DOCUMENT EXTRACT:
People like things in life to fit together.
When things don’t fit together, people get upset. They get fidgety. They try to make things fit together.
It’s an idea regular readers know from other posts. Take this bit from a post from 2012 as a good example of how some people react when faced with a situation where what is happening doesn’t fit with their pre-conceived notions. The context was a decision by then-Premier Kathy Dunderdale to refuse to meet with the parents of a boy who had died tragically.
Our friend the open line caller did exactly what people tend to do when confronted with this cognitive dissonance. He made up a completely fictitious set of claims. Kathy Dunderdale was the victim of a plot. Some unspecified crowd called “they” had set a trap for her with this meeting. When they tried to spring it, Kathy foiled their nefarious plot.
The media have been pounding away at this because they just love misery.
And the root of it all was the end of the sectarian school system almost 20 years ago. Since the evil Liberals did away with sectarian schools, we have been set on just this course. Politics in this province is gone down to the lowest level with this sort of mean-spirited attacks on good people, besmirching the good name of lovely people like Kathy who are only trying to do good for the world.
Anyone listening to the province’s major open line show this past week heard a couple of really good examples of how people react when the world as it is doesn’t fit with their pre-conceptions. The common factor was Muskrat Falls.
The backdrop to the to interviews is the skyrocketing cost of the project. While Nalcor hasn’t been willing to release any revised cost estimates, we know with a fair degree of certainty that the costs in late 2013 were at least a billion dollars above what they were 12 months beforehand. People are easily talking about a project that will be double the original cost estimate of $5.0 billion by the time it is done.

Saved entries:
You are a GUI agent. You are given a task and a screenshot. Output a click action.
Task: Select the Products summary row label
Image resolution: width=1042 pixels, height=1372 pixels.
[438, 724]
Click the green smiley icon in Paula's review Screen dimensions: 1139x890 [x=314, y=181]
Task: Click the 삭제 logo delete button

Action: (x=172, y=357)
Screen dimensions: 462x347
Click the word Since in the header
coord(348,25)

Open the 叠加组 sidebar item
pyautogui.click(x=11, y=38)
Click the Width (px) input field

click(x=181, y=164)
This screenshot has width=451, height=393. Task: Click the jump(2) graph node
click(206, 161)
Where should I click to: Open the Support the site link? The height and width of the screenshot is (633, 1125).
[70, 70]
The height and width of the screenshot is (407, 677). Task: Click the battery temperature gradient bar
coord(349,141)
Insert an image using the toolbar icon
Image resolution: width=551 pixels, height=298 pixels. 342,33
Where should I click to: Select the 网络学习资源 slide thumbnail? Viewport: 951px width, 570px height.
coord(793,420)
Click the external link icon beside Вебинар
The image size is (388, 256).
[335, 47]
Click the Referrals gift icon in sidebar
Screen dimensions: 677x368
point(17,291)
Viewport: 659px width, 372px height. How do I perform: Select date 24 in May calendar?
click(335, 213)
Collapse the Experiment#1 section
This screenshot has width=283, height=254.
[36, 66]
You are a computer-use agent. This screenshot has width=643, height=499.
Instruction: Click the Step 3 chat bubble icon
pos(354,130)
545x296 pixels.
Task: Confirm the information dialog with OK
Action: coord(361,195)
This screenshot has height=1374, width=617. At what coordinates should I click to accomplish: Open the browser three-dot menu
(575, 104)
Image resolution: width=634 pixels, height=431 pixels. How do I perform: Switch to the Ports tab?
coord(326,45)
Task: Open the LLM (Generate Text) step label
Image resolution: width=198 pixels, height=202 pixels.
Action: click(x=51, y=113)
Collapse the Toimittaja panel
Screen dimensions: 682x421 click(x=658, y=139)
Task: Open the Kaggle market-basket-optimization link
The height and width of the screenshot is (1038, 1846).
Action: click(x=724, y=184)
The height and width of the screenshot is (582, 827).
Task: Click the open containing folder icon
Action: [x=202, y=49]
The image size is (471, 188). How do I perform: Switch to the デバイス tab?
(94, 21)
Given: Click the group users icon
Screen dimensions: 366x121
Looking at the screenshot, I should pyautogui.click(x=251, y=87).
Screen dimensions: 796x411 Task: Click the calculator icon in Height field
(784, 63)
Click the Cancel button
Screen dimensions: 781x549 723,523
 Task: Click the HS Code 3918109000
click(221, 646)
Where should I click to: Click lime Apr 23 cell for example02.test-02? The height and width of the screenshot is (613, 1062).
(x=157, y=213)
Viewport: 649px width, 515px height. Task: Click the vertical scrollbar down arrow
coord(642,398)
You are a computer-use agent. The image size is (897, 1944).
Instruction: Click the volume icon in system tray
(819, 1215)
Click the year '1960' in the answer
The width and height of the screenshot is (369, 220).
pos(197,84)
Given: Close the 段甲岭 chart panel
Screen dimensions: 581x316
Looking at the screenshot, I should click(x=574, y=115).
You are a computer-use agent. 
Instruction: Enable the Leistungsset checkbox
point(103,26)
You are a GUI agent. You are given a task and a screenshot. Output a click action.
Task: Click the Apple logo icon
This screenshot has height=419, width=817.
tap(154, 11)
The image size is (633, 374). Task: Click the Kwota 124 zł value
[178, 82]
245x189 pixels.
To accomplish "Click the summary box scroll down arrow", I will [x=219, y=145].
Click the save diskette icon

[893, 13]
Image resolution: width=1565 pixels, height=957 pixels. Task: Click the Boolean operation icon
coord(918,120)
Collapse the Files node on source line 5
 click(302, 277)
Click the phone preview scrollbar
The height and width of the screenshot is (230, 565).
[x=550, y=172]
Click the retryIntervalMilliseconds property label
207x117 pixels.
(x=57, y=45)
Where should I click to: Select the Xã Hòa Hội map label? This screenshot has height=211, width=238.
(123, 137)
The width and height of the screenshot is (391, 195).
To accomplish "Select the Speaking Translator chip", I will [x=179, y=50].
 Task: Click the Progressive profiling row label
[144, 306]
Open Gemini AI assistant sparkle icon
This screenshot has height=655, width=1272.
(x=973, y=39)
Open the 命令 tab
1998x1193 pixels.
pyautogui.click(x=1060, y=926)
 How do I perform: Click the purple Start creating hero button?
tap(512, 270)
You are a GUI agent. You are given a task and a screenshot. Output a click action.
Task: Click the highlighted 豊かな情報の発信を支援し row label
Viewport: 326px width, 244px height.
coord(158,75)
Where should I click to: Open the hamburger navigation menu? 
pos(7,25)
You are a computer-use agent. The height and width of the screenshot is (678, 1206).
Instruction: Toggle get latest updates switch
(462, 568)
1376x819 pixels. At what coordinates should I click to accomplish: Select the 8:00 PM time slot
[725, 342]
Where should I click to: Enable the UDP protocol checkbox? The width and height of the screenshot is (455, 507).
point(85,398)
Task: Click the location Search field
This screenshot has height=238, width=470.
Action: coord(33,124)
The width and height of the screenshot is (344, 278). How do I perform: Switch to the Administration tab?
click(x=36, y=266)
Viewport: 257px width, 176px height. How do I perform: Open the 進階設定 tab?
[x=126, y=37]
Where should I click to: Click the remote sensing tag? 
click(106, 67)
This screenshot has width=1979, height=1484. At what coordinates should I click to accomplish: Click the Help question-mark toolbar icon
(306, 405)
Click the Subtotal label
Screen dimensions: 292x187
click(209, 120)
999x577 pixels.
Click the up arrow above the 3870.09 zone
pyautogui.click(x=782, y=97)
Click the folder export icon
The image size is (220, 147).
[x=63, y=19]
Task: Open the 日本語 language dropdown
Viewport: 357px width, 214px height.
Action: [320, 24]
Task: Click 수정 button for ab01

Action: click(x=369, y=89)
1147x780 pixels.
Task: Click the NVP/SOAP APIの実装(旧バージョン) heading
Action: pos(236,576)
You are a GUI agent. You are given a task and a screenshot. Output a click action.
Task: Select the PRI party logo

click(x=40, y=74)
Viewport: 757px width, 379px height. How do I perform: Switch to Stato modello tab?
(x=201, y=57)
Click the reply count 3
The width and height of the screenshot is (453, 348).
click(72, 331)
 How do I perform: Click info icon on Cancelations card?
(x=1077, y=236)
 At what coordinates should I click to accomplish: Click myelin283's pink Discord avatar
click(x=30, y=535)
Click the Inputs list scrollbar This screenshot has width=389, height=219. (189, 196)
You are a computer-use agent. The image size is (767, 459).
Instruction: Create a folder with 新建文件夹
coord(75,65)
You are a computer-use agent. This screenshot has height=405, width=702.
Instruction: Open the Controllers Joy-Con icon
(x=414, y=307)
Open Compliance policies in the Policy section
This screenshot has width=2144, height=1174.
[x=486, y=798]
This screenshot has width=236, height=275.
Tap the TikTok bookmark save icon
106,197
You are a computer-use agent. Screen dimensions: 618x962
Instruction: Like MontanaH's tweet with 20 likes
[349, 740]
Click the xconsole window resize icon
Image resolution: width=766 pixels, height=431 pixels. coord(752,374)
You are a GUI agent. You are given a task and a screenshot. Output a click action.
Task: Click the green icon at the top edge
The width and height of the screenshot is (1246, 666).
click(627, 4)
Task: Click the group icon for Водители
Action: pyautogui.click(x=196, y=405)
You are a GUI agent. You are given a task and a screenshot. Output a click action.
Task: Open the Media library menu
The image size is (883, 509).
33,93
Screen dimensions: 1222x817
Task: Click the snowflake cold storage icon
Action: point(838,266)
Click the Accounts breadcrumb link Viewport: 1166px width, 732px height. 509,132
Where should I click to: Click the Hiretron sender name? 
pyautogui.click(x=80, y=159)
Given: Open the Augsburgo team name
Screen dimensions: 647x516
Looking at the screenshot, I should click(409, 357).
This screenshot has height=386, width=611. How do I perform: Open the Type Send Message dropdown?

THE REQUEST: Can you print the section of the Muskrat Falls post starting with "Anyone listening to" and going on through "it is done.", word for word?

RESPONSE:
Anyone listening to the province’s major open line show this past week heard a couple of really good examples of how people react when the world as it is doesn’t fit with their pre-conceptions. The common factor was Muskrat Falls.
The backdrop to the to interviews is the skyrocketing cost of the project. While Nalcor hasn’t been willing to release any revised cost estimates, we know with a fair degree of certainty that the costs in late 2013 were at least a billion dollars above what they were 12 months beforehand. People are easily talking about a project that will be double the original cost estimate of $5.0 billion by the time it is done.